WHAT THIS TASK INVOLVES >> Look through the material below and return every line that contains "will".

<<<<

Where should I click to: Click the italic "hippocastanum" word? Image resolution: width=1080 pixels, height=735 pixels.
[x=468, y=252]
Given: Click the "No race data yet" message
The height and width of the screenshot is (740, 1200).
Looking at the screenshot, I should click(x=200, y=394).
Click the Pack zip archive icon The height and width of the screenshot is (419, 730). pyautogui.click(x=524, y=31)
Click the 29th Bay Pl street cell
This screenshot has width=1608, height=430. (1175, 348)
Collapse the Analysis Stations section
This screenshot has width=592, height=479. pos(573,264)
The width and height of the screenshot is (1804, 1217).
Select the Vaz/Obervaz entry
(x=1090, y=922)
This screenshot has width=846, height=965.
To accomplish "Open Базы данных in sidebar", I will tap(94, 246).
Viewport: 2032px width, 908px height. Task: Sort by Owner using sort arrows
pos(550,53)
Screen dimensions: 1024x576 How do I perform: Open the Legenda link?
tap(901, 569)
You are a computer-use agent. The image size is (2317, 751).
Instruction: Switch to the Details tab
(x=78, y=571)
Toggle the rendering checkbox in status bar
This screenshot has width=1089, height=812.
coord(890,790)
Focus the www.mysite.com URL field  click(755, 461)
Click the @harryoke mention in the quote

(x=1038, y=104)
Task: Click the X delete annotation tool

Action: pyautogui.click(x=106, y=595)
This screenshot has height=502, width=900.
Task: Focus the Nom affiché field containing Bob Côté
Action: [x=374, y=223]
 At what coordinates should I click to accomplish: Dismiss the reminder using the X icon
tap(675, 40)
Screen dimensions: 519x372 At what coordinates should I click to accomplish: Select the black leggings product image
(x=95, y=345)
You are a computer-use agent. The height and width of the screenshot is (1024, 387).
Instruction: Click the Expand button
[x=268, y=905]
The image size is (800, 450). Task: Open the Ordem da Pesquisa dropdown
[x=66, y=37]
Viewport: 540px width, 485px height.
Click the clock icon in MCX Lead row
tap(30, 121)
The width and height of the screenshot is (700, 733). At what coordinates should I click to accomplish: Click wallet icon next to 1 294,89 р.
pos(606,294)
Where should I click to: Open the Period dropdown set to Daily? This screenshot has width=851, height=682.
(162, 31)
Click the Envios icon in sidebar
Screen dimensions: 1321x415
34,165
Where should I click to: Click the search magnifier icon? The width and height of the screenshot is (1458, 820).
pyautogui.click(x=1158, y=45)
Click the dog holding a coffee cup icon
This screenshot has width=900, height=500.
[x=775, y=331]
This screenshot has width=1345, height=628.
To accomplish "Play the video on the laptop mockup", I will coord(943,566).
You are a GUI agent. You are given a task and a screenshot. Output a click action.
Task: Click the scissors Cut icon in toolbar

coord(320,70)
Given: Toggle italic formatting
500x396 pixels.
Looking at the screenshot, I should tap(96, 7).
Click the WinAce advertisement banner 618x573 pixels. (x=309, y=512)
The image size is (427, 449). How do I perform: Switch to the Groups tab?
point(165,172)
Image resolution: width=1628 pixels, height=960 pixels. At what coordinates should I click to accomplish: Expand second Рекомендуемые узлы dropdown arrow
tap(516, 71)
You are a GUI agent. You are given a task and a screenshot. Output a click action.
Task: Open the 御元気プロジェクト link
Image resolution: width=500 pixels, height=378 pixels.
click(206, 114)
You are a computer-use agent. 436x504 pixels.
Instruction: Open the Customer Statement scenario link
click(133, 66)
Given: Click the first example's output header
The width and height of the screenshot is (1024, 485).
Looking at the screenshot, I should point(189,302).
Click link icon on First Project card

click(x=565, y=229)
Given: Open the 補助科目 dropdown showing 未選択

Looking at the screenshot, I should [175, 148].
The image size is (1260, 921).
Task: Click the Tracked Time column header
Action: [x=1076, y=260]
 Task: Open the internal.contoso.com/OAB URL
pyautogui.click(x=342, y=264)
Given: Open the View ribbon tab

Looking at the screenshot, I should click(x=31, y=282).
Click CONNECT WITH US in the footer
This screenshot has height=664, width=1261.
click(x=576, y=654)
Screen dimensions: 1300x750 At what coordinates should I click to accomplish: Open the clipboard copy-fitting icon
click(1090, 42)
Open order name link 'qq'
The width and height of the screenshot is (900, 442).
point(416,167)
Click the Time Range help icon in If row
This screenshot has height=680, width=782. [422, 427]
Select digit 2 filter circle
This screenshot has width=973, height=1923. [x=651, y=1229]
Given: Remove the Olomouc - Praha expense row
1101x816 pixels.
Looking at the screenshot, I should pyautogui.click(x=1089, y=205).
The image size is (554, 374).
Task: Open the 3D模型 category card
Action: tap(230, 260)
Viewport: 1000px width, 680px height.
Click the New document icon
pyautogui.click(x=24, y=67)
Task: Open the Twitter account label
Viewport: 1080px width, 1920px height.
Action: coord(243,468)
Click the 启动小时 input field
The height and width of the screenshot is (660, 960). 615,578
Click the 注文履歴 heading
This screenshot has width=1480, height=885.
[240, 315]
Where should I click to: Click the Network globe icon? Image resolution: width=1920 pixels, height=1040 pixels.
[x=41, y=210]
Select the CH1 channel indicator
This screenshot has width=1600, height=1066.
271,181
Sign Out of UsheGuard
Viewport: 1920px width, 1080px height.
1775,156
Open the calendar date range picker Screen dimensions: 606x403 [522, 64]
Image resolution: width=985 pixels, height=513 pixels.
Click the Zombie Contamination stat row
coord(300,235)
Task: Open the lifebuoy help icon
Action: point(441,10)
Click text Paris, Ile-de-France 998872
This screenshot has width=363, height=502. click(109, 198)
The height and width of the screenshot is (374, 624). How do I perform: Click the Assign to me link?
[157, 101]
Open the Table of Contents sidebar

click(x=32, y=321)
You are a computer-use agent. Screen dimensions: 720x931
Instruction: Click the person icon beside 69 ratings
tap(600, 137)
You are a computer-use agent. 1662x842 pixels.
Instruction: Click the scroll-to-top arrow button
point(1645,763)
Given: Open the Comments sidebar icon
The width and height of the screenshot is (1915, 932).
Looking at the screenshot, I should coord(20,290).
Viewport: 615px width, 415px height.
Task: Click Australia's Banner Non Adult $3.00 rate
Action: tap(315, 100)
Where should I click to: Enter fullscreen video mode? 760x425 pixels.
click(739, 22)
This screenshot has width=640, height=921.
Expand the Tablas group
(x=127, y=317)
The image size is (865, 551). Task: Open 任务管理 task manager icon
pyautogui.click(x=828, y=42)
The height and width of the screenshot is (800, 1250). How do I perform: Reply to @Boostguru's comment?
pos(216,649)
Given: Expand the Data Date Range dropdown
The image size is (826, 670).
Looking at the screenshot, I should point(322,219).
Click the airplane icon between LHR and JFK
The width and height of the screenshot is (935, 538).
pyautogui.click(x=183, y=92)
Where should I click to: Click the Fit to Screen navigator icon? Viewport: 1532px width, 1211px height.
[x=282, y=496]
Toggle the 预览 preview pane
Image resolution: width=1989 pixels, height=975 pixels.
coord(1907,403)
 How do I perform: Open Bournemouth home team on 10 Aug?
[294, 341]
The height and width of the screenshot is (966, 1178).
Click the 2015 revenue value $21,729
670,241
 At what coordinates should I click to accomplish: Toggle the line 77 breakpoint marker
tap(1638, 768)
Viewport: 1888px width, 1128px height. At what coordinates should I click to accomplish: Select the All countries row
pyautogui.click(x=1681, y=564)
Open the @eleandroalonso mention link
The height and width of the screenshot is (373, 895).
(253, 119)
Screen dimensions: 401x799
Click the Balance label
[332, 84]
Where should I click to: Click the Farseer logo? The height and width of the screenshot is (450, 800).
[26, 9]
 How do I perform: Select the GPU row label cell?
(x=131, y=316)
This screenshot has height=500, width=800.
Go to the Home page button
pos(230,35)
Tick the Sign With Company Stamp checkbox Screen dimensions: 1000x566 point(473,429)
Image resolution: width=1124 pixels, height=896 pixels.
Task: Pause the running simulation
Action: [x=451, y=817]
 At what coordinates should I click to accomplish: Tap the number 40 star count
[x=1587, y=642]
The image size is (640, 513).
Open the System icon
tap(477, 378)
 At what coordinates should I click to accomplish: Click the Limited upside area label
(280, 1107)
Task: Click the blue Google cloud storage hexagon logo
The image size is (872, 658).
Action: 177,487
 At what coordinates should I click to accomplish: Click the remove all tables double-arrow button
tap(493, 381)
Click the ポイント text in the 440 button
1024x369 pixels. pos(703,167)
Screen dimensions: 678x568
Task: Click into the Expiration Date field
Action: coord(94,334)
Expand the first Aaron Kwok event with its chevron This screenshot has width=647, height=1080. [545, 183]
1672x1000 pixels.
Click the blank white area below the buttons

>>>>

WRITTEN ANSWER >>
To accomplish "Open Базы данных in sidebar", I will tap(94, 246).
To accomplish "Play the video on the laptop mockup", I will coord(943,566).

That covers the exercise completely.